At Madame Zoyea’s I packed two suitcases. I had jewellery and gold. I had never, of course, recovered my other baggage, with my plans, my designs, my hopes. All I had was a blood-stained diploma and a dirty passport. I should have to begin all over again. I did not relish being put off in Constantinople, but even that city would be safer for me now than Odessa. And I was no longer poor. Sooner or later I should have had to leave, anyway. In about two months the Bolsheviks would return. I should have become a victim of the Cheka.

 

In the large suitcase went my uniforms, including the one I had been wearing. I dressed in civilian clothes and put on an expensive fur coat. My pistols were still with me, in the pockets. Both coat and pistols could be sold if necessary. I had a file of forms, including marriage certificates. It was an easy matter to forge the appropriate information. I asked Madame Zoyea to come to me. I told the maid that the matter was urgent. Within half-an-hour the proprietress was there.

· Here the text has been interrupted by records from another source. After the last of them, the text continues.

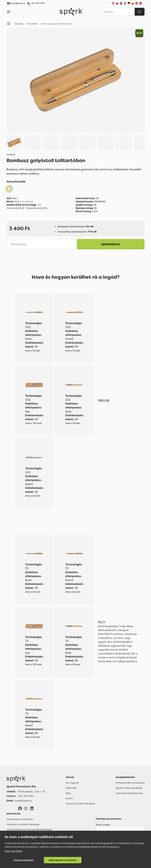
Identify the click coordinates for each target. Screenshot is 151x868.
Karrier (69, 798)
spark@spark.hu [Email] (23, 801)
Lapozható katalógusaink (129, 793)
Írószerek (19, 24)
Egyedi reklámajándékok (129, 788)
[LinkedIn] (32, 808)
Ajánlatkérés (111, 244)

She was not surprised by the signs. I put on a good fur hat which matched the coat. I gave her fifty gold roubles. My passport and papers were, of course, in perfect order. I asked her to tell any callers I was engaged with one of her girls. I wondered if she could arrange a discreet cab for me, to take me to the docks at about five in the morning. She agreed and she kissed me. ‘I’ll miss you,’ she said. ‘I think you were bringing us luck. What will happen when the Reds come back?’

 

I showed her my file of spare papers. ‘I’d advise you to make use of them for yourself and as many girls as you can. They’re all pre-stamped you’ll notice. They merely need names and dates.’